On Electronic War Crimes

A rumor was spread that Israel was the brain behind an elaborate trojan horse, Stuxnet, which alegedly penetrated into the Iranian nuclear reactor and apparently caused damage. the trojan horse contaminated some civil facilities as well. The trojan horse, which utilizes no less than four different zero-day vulnerabilities in Microsoft Windows seems interesting and elaborate. However, the alleged involvement of Israel, alongside the claim that civilian facilities were damaged in the act, raise one interesting question: Could there be electronic war crimes?

The Public International Law, which bases the humane treatment to civilians in the different Geneva Conventions, sets the standards to use in times of war and defines acts prohibited by states in order to keep wars as civil as possible.

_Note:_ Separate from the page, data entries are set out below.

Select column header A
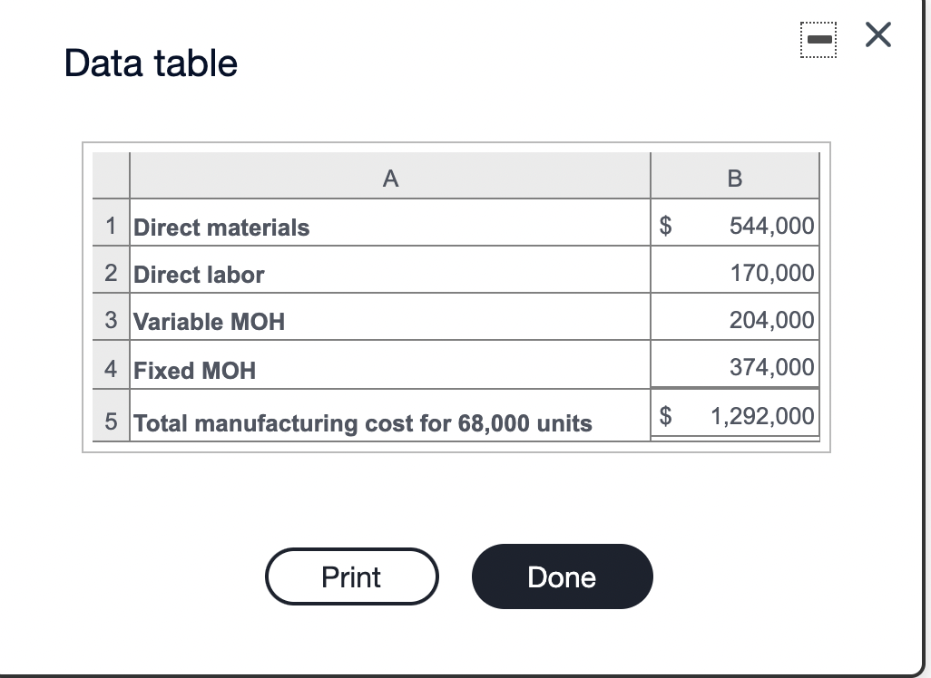Viewport: 931px width, 678px height. pyautogui.click(x=390, y=178)
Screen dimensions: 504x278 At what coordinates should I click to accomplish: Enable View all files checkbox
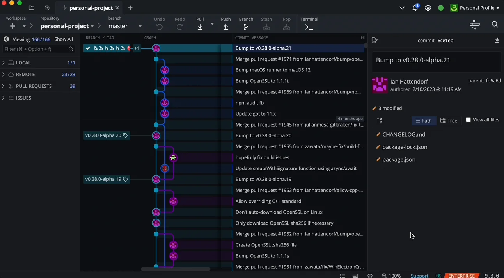coord(468,120)
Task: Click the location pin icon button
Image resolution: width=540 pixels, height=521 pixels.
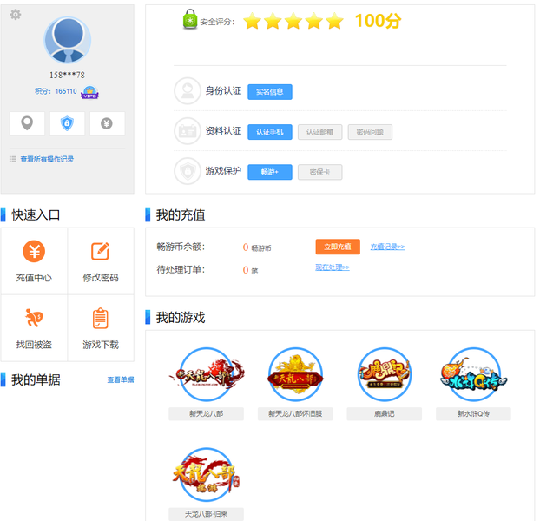Action: (x=27, y=123)
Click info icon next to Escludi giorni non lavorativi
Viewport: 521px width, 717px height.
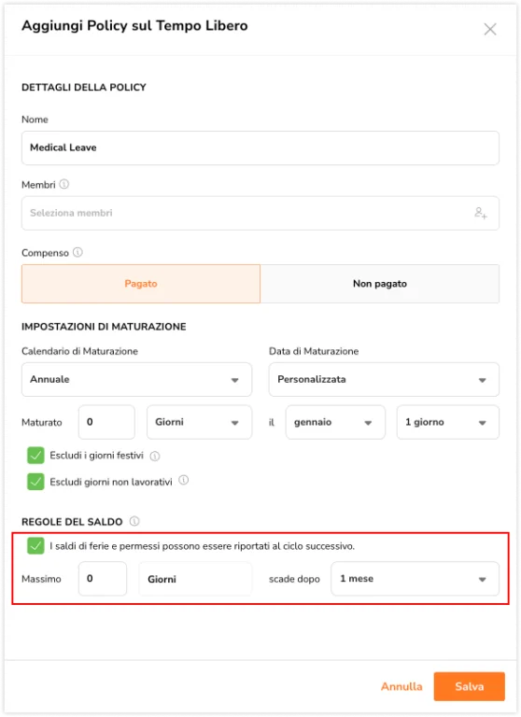click(183, 480)
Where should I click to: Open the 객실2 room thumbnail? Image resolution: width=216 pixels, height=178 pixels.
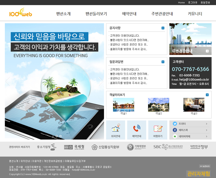158,105
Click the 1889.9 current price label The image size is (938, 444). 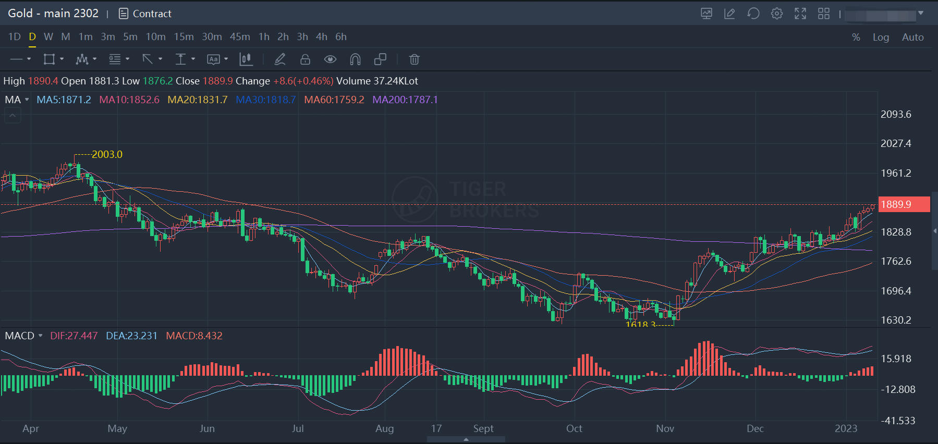click(904, 204)
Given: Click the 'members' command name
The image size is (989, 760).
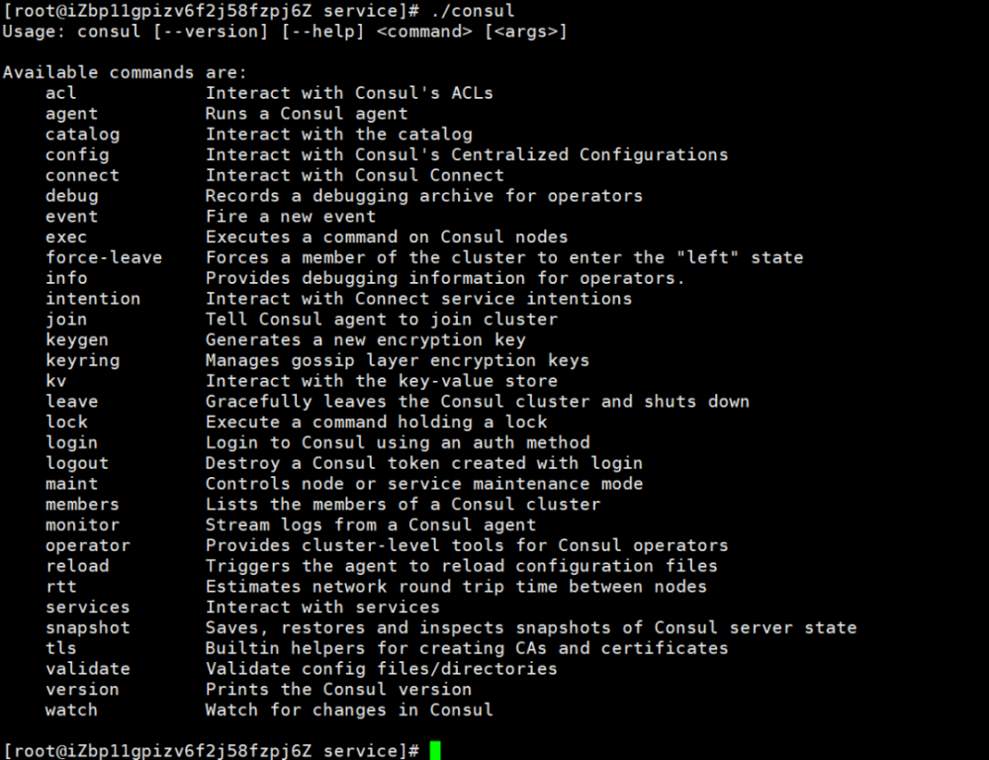Looking at the screenshot, I should (x=82, y=505).
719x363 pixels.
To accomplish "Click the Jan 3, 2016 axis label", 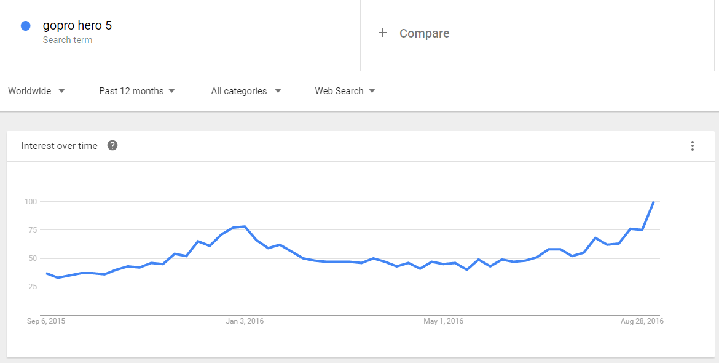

The different conventions limit force and sanctions against civilians, but do those treaties and conventions apply on electronic warfare?

Prima facia, article 53 to the fourth Geneva Convention which deals in protecting civilians in times of war states that “Any destruction by the Occupying Power of real or personal property belonging individually or collectively to private persons, or to the State, or to other public authorities, or to social or cooperative organizations, is prohibited, except where such destruction is rendered absolutely necessary by military operations“. However, the fourth convention applies only, in this article, to occupied territories (Prosecutor v. Dario Kordic, Mario Cerkez). In contrast, the 1977 protocol amended and added to article 51 and stated that “Indiscriminate attacks are prohibited. Indiscriminate attacks are:those which are not directed at a specific military objective; “. Meaning that an electronic attack against civilian property that couldn’t discriminate between military and civilian facilities are prohibited (However, most states have not adopted the 1977 protocol).

Jack Goldsmith states that the inability to determine which computers are military and which are civilian may protect the use of computer viruses in electronic warfare, but I reckon the other way around: In the same way that indiscriminate shooting against innocent civilians is a war crime, so is using a trojan horse that does not differ civilian and military computers. The indiscriminate use is as prohibited as the use of chemical weapons which cannot discriminate civilians and soldiers. It is not a coincidence that the terminology is the same: computer or biological viruses.

And what about the civil liability? Theoretically, the state immunity (and liability) should be limited in times of war (and see, in IsraelThe Act of Civil Torts (State Liability) 1952) and the state should not be liable for acts where the state protected itself; however, this doctrine should not be used in cases where civil damage arose when the state knew, should have known and forseen the damage (HCJ 8276/05Adallah v. Minister of Defense). Therefore, the civilian casualties in Israel’s alleged cyber-attack should have liability against it.

2 thoughts on “On Electronic War Crimes

  1. Jonathan,

    Assuming that the virus/trojan was created by Israel (unproven!) and that it was targeted at a military installation (unproven!) and created economic damage (unproven!) – is that different than the missile attack on Israel financed by Iran (unproven!) in two fronts that caused a tremendous economic damage to Israel by the decline in tourism? The loss of working days? Loss of investment in Israel? The enormous investment in resources that could be invested in Israel’s citizens?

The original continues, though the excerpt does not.